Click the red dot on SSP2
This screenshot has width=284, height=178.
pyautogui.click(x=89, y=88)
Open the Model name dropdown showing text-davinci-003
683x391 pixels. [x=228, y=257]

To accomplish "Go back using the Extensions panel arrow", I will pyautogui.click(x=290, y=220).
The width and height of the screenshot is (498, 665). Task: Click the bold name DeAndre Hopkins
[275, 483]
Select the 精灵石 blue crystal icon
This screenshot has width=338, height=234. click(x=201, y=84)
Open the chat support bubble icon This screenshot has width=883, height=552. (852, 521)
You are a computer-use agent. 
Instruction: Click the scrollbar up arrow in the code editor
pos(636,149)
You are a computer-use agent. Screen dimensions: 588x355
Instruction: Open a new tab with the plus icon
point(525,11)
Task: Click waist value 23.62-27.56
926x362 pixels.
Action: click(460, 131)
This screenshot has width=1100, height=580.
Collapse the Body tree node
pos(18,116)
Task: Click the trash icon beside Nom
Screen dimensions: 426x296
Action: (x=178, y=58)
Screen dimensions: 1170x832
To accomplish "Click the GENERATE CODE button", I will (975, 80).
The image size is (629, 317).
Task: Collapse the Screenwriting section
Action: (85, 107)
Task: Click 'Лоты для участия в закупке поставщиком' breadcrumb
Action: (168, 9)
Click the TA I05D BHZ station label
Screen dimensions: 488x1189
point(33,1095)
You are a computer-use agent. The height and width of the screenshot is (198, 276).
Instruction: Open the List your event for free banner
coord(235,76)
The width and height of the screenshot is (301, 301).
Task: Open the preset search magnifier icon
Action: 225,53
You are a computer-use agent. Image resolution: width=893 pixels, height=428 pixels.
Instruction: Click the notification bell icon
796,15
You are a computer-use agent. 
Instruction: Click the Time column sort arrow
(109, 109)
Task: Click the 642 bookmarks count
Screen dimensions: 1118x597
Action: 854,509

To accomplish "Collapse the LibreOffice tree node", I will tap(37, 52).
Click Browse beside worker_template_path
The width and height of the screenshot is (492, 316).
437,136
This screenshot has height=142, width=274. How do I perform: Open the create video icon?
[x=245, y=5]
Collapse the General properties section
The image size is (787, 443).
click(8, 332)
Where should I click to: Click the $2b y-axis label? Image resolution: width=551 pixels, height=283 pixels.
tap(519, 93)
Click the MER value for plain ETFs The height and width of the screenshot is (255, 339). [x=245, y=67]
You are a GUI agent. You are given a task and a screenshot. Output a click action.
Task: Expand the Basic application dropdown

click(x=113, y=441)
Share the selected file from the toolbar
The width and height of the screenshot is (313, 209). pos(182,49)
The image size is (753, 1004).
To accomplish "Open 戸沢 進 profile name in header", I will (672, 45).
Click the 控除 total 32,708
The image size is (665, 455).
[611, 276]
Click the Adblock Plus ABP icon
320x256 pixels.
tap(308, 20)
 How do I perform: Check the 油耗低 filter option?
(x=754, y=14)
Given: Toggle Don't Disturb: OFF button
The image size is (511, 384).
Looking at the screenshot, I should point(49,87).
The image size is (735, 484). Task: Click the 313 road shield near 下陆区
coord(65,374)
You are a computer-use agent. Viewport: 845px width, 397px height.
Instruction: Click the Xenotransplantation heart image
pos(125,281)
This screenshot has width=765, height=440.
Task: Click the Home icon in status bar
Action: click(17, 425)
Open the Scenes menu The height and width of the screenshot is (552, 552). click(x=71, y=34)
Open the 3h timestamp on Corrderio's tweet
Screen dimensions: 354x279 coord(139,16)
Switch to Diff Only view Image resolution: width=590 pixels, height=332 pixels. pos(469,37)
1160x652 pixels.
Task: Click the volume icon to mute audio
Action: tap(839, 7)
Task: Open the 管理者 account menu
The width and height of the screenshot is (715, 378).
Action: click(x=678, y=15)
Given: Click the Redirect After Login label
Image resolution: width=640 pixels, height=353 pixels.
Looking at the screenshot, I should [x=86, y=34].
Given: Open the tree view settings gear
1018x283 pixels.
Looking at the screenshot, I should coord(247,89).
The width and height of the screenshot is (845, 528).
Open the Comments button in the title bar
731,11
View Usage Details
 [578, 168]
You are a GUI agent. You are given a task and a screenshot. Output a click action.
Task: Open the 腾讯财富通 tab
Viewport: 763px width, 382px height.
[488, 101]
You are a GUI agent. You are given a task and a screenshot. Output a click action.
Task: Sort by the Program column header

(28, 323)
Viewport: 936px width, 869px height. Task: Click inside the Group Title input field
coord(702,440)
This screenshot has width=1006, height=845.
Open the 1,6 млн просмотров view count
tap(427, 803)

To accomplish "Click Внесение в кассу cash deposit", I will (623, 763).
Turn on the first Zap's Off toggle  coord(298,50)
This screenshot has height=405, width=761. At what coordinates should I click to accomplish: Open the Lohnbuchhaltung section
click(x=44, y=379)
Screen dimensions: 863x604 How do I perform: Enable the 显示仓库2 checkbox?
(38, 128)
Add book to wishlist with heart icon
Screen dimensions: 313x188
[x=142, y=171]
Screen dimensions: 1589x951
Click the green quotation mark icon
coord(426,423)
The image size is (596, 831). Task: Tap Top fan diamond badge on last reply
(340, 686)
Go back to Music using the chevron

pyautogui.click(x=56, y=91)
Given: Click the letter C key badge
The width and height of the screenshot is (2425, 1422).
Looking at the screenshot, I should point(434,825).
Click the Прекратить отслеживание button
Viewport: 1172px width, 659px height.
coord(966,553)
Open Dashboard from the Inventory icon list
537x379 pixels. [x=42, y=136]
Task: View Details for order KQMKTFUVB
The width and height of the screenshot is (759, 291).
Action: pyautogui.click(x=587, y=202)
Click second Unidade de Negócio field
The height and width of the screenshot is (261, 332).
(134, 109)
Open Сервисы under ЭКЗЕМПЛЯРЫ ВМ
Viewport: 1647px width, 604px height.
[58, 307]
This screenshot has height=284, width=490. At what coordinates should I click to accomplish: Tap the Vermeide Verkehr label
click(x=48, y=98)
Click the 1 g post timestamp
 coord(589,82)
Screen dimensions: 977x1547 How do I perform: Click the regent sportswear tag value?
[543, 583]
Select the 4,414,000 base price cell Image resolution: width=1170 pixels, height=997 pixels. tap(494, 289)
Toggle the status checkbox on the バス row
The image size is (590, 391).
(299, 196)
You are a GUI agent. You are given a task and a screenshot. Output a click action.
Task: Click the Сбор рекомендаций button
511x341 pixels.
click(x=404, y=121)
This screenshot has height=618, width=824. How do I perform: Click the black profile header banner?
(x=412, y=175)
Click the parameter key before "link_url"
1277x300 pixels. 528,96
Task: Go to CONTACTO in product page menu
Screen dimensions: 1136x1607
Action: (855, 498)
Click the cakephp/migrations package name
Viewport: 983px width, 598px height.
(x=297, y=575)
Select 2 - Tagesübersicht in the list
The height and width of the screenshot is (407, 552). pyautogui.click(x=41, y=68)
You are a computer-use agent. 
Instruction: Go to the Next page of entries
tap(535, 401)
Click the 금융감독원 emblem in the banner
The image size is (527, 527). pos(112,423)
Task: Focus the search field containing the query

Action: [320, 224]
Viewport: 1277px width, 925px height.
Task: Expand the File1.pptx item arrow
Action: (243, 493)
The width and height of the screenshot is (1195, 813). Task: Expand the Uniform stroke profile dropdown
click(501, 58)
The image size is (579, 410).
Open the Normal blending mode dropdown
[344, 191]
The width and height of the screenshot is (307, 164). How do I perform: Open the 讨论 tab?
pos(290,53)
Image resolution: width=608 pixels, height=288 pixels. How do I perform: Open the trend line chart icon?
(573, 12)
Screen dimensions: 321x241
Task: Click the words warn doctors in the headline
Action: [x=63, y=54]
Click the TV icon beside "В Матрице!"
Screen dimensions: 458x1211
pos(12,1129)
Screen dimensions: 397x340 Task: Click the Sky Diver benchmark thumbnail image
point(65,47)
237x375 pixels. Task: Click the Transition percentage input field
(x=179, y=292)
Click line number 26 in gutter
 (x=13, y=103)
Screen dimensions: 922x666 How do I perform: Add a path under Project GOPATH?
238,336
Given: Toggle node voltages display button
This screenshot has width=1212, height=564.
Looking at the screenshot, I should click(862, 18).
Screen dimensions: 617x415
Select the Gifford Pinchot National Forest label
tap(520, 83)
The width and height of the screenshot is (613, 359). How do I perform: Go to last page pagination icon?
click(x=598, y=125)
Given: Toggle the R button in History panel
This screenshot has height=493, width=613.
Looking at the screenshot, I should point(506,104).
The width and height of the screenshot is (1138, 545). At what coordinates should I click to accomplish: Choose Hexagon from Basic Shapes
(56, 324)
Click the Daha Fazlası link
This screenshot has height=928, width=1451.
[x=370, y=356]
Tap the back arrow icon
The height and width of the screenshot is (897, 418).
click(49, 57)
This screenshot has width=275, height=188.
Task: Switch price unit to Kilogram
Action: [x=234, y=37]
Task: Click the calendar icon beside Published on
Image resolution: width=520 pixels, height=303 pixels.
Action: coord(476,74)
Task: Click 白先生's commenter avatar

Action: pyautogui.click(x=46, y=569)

┄┄┄┄┄┄┄┄┄┄┄┄┄┄┄┄┄┄┄┄

Here the job is to set down exactly the lines of the material above that fall between the one with "Instruction: Click the Xenotransplantation" and the one with "The width and height of the screenshot is (845, 528).", inclusive, and nothing beyond them.

Instruction: Click the Xenotransplantation heart image
pos(125,281)
This screenshot has width=765, height=440.
Task: Click the Home icon in status bar
Action: click(17, 425)
Open the Scenes menu The height and width of the screenshot is (552, 552). click(x=71, y=34)
Open the 3h timestamp on Corrderio's tweet
Screen dimensions: 354x279 coord(139,16)
Switch to Diff Only view Image resolution: width=590 pixels, height=332 pixels. pos(469,37)
1160x652 pixels.
Task: Click the volume icon to mute audio
Action: tap(839, 7)
Task: Open the 管理者 account menu
The width and height of the screenshot is (715, 378).
Action: click(x=678, y=15)
Given: Click the Redirect After Login label
Image resolution: width=640 pixels, height=353 pixels.
Looking at the screenshot, I should [x=86, y=34].
Given: Open the tree view settings gear
1018x283 pixels.
Looking at the screenshot, I should coord(247,89).
The width and height of the screenshot is (845, 528).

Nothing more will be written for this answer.